**Goal:**
Pick out every line below that contains the string "point". Case counts.
┌─ Data records
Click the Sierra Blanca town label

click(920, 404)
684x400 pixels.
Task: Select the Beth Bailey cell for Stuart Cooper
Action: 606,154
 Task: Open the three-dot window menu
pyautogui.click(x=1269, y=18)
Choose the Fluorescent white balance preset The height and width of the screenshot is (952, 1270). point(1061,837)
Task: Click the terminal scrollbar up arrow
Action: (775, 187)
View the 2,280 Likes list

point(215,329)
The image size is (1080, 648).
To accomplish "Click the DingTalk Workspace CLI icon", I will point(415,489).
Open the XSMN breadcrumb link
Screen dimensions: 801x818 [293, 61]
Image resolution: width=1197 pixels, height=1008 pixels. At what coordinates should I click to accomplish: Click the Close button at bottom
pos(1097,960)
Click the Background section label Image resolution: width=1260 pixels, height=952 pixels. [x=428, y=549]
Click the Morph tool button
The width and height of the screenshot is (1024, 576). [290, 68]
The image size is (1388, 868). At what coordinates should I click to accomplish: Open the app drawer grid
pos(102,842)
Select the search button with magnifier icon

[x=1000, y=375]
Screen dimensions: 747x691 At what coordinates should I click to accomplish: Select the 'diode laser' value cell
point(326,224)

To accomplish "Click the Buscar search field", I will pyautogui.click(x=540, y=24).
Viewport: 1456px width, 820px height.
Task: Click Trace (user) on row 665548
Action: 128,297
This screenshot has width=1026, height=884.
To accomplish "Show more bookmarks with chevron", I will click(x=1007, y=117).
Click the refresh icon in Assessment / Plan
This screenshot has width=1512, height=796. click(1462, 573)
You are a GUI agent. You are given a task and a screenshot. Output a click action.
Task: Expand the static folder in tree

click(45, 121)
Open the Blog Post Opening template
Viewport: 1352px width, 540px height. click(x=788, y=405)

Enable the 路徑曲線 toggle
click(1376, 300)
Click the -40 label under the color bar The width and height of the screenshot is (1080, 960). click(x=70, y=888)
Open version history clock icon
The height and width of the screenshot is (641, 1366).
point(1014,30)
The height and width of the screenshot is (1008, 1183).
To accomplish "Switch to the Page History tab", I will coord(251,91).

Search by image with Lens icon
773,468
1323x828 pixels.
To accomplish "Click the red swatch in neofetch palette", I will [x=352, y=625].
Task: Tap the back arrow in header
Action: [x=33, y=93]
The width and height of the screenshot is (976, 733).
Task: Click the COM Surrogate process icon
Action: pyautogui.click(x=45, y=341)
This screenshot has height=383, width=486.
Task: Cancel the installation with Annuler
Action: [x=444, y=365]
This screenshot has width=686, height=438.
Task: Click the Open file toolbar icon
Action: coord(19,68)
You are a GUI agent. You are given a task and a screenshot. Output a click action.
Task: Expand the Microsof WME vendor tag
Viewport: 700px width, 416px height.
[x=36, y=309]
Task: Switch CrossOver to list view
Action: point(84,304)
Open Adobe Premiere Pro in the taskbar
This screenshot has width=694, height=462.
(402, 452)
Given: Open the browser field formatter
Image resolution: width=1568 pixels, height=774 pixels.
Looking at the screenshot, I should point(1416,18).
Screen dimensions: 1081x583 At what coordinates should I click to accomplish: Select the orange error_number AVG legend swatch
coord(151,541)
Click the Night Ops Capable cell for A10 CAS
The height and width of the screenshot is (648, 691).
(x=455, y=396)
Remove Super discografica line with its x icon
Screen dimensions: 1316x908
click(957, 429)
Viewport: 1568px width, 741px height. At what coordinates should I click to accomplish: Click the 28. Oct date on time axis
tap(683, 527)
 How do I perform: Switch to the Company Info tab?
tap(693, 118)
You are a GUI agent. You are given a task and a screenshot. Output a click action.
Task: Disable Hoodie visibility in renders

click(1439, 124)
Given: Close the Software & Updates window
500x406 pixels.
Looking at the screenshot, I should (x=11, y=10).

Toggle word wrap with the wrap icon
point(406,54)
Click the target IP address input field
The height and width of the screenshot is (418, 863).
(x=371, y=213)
└─
**Response to the exercise:**
Choose the Fluorescent white balance preset The height and width of the screenshot is (952, 1270). point(1061,837)
point(215,329)
To accomplish "Click the DingTalk Workspace CLI icon", I will point(415,489).
point(326,224)
point(1014,30)
Action: point(84,304)
Looking at the screenshot, I should point(1416,18).
point(406,54)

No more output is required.